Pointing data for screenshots
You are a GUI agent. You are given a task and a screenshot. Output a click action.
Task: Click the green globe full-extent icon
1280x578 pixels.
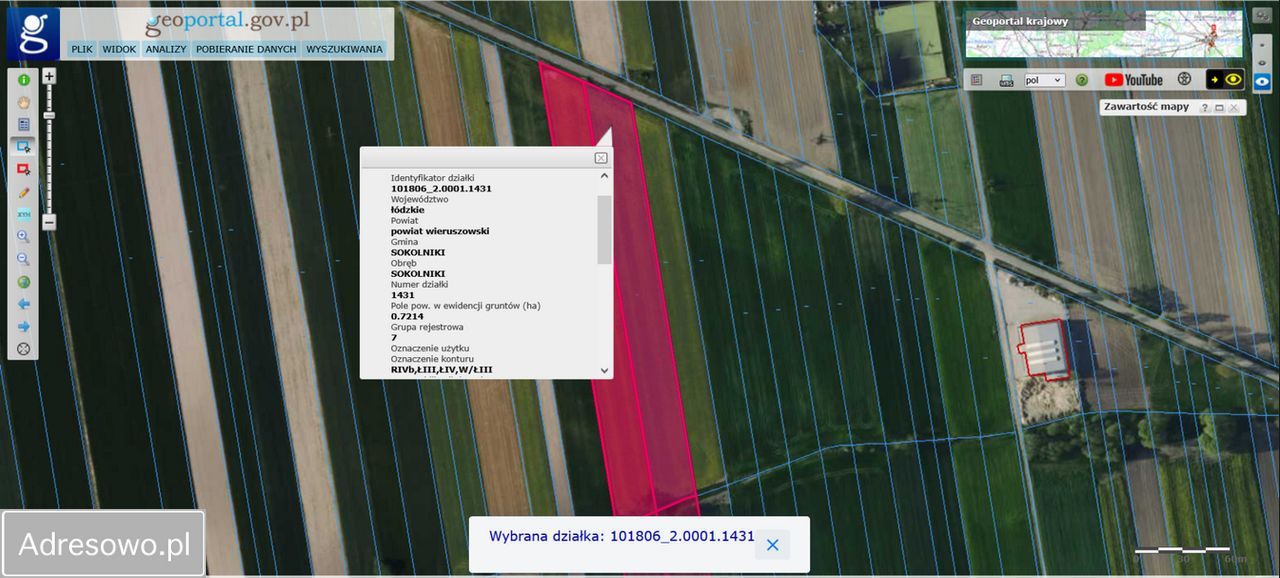coord(23,282)
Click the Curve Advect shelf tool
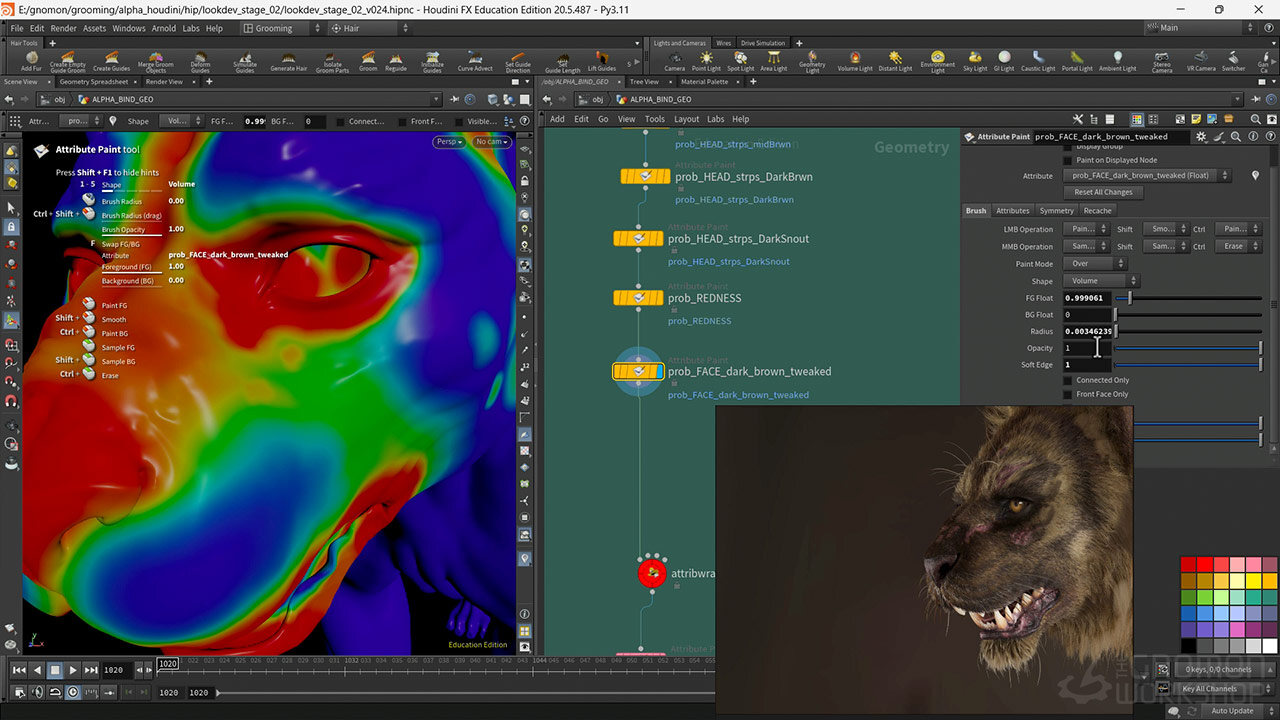The height and width of the screenshot is (720, 1280). click(475, 60)
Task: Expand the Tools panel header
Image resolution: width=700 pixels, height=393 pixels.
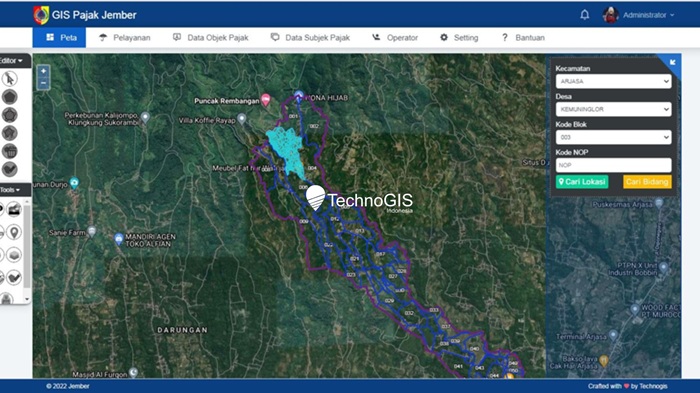Action: coord(10,190)
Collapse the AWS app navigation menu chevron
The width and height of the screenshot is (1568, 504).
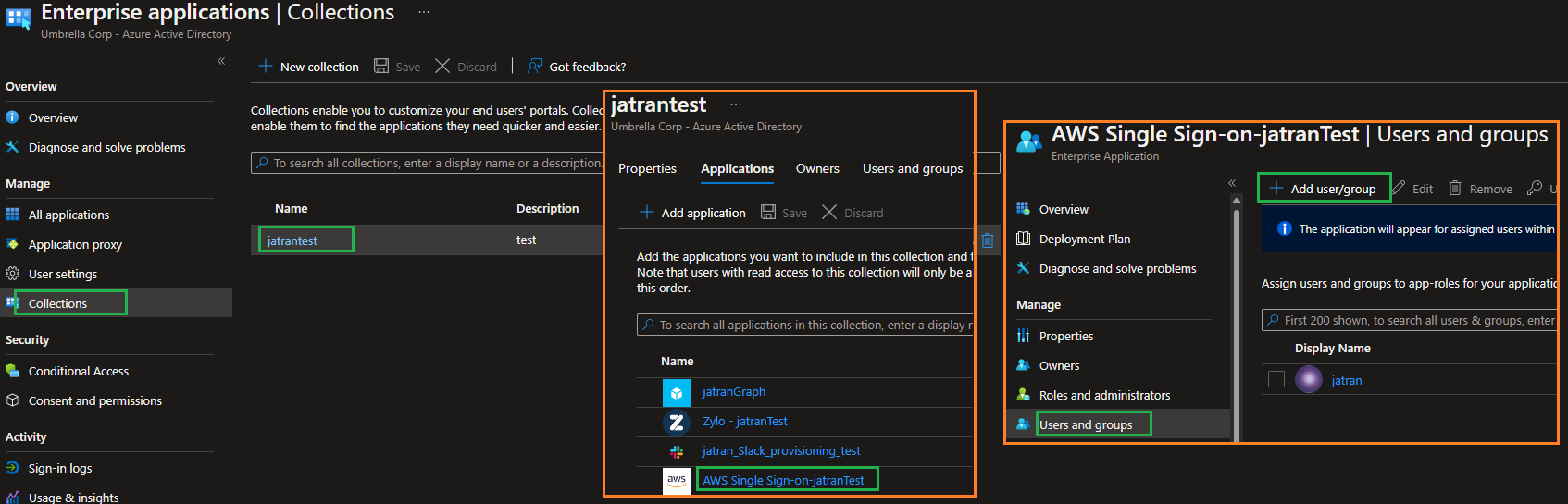point(1232,183)
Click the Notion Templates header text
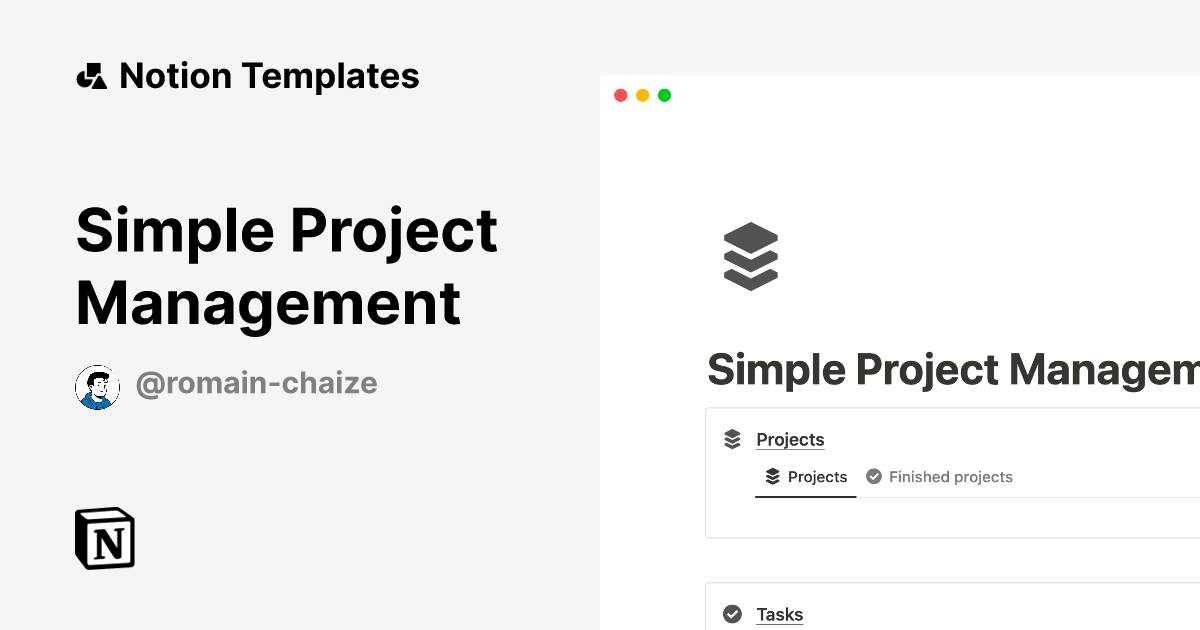 pos(269,75)
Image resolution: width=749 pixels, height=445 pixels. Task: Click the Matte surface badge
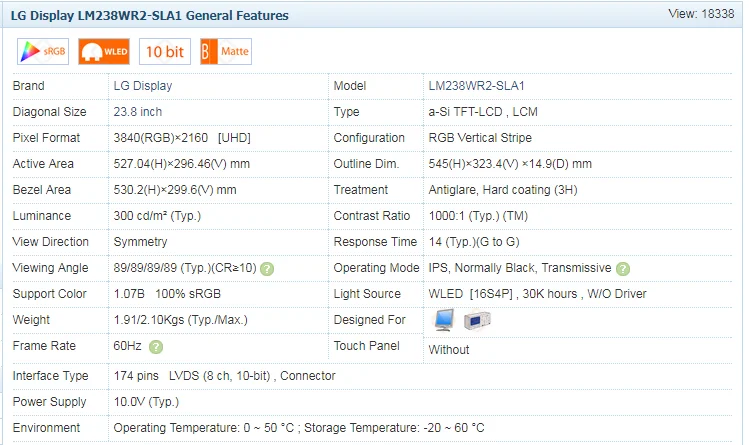(x=225, y=51)
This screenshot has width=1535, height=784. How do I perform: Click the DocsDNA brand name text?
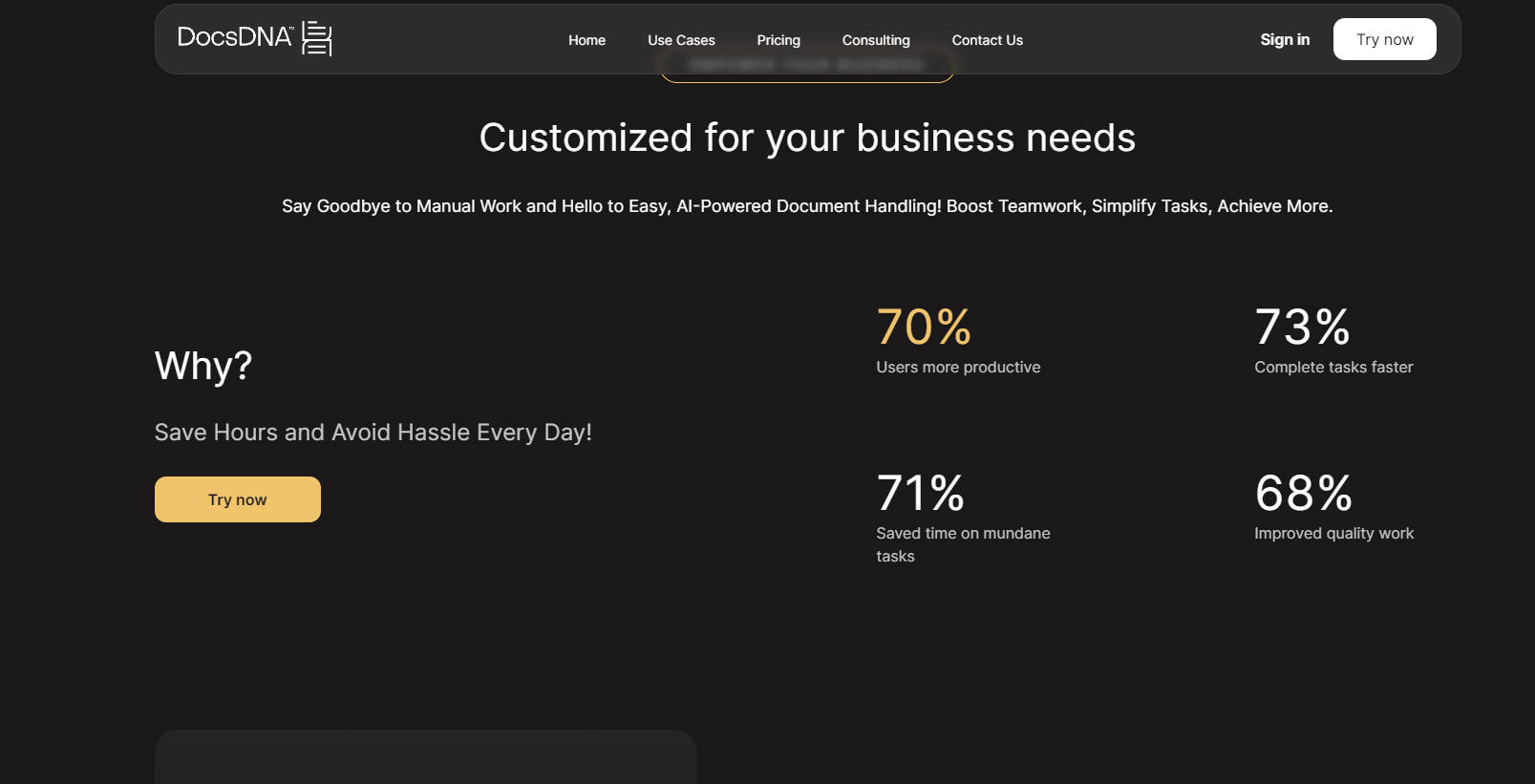(x=235, y=37)
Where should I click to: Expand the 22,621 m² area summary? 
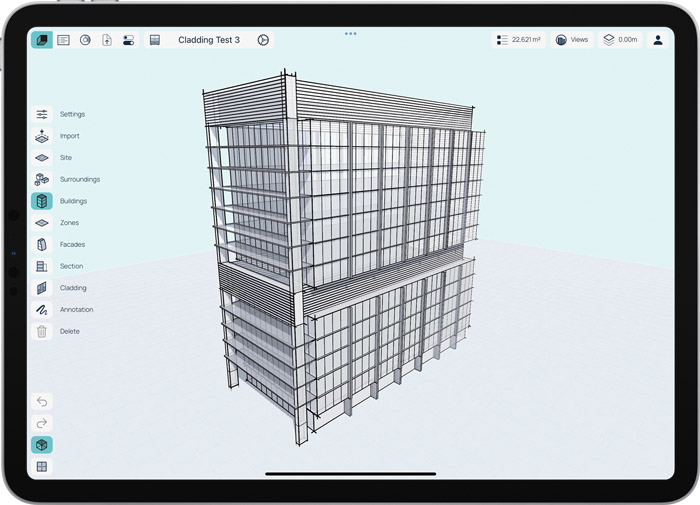(x=519, y=40)
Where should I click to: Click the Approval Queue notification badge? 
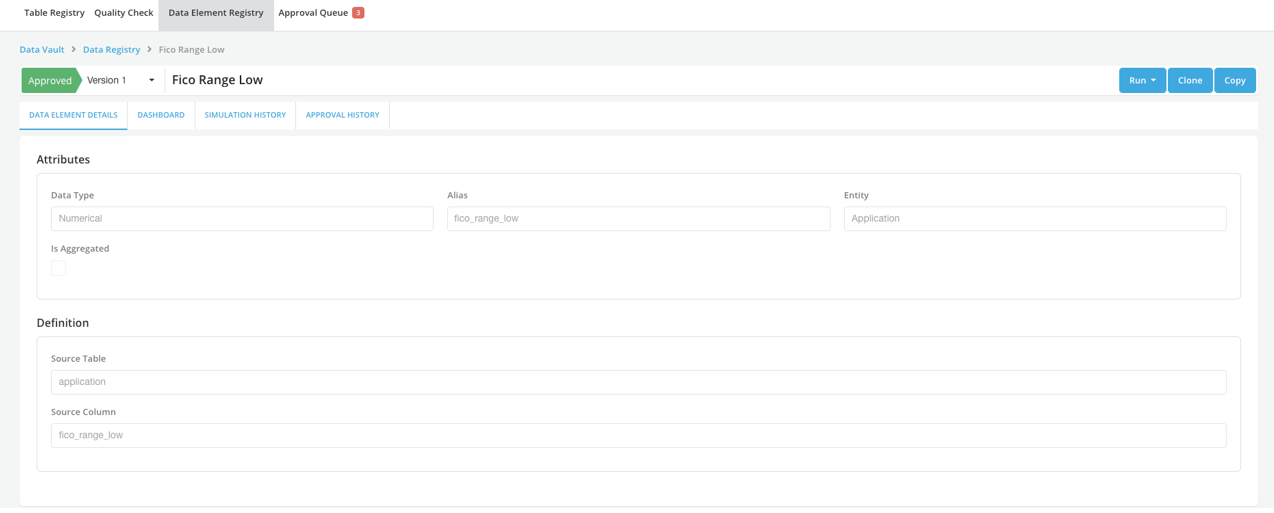click(x=358, y=13)
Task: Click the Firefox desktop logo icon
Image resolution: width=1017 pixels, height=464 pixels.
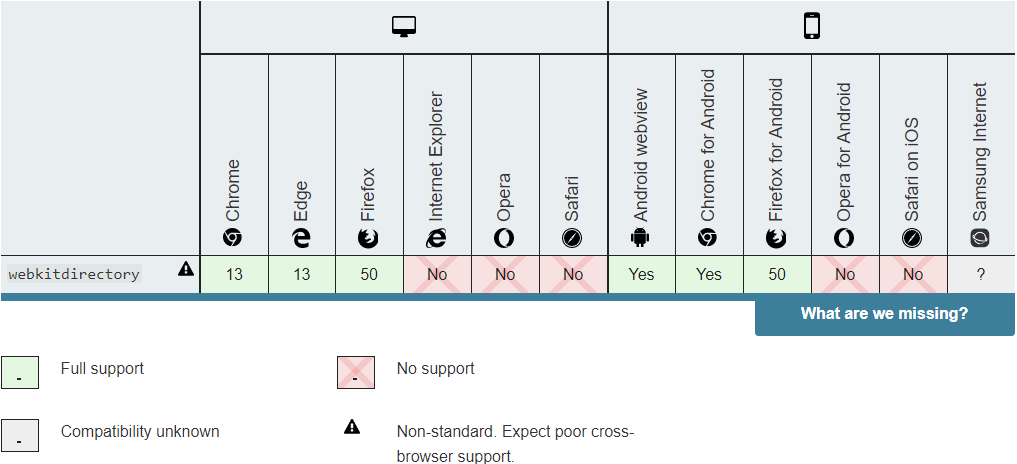Action: [368, 238]
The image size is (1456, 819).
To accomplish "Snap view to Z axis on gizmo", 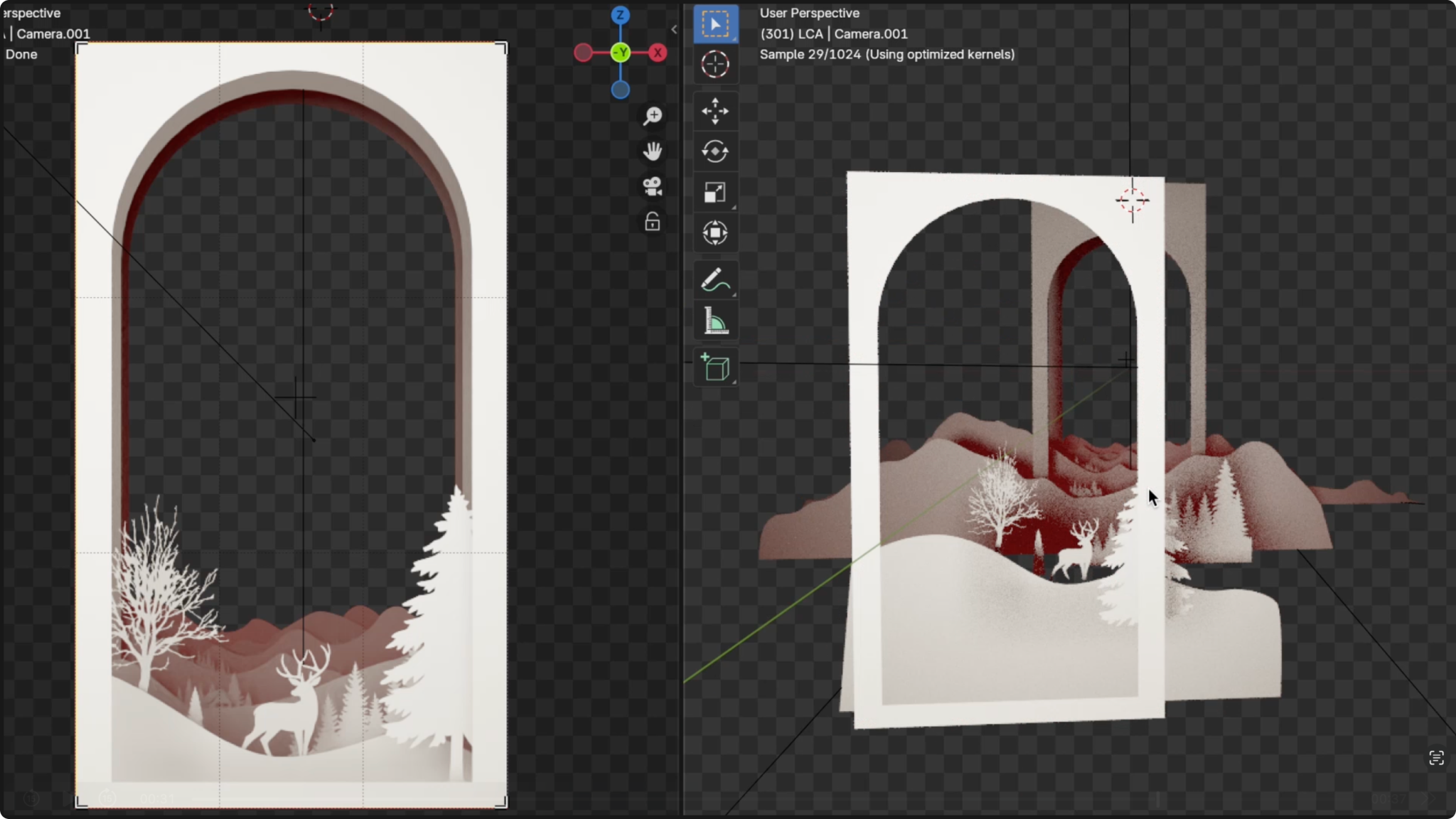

**WHAT YOU ARE ASKED TO DO**.
Can you rewrite all of the material above, switching "Image resolution" to "Screenshot size" and keeping everything else the same, with the pictures left out?

**FINAL ANSWER**.
You are a GUI agent. You are given a task and a screenshot. Output a click action.
Task: Click the green globe full-extent icon
1280x578 pixels.
coord(23,282)
Click the Curve Advect shelf tool
The height and width of the screenshot is (720, 1280). click(475, 60)
Task: Expand the Tools panel header
Screenshot size: width=700 pixels, height=393 pixels.
Action: coord(10,190)
Collapse the AWS app navigation menu chevron
The width and height of the screenshot is (1568, 504).
point(1232,183)
Click the Notion Templates header text
 pos(269,75)
Screenshot size: width=749 pixels, height=445 pixels. Task: Click the Matte surface badge
(x=225, y=51)
This screenshot has width=1535, height=784. How do I perform: Click the DocsDNA brand name text?
(x=235, y=37)
Where should I click to: Expand the 22,621 m² area summary? 
(x=519, y=40)
Where should I click to: Click the Approval Queue notification badge? 
click(x=358, y=13)
Task: Click the Firefox desktop logo icon
Screenshot size: width=1017 pixels, height=464 pixels.
Action: [368, 238]
The image size is (1456, 819).
To accomplish "Snap view to Z axis on gizmo", 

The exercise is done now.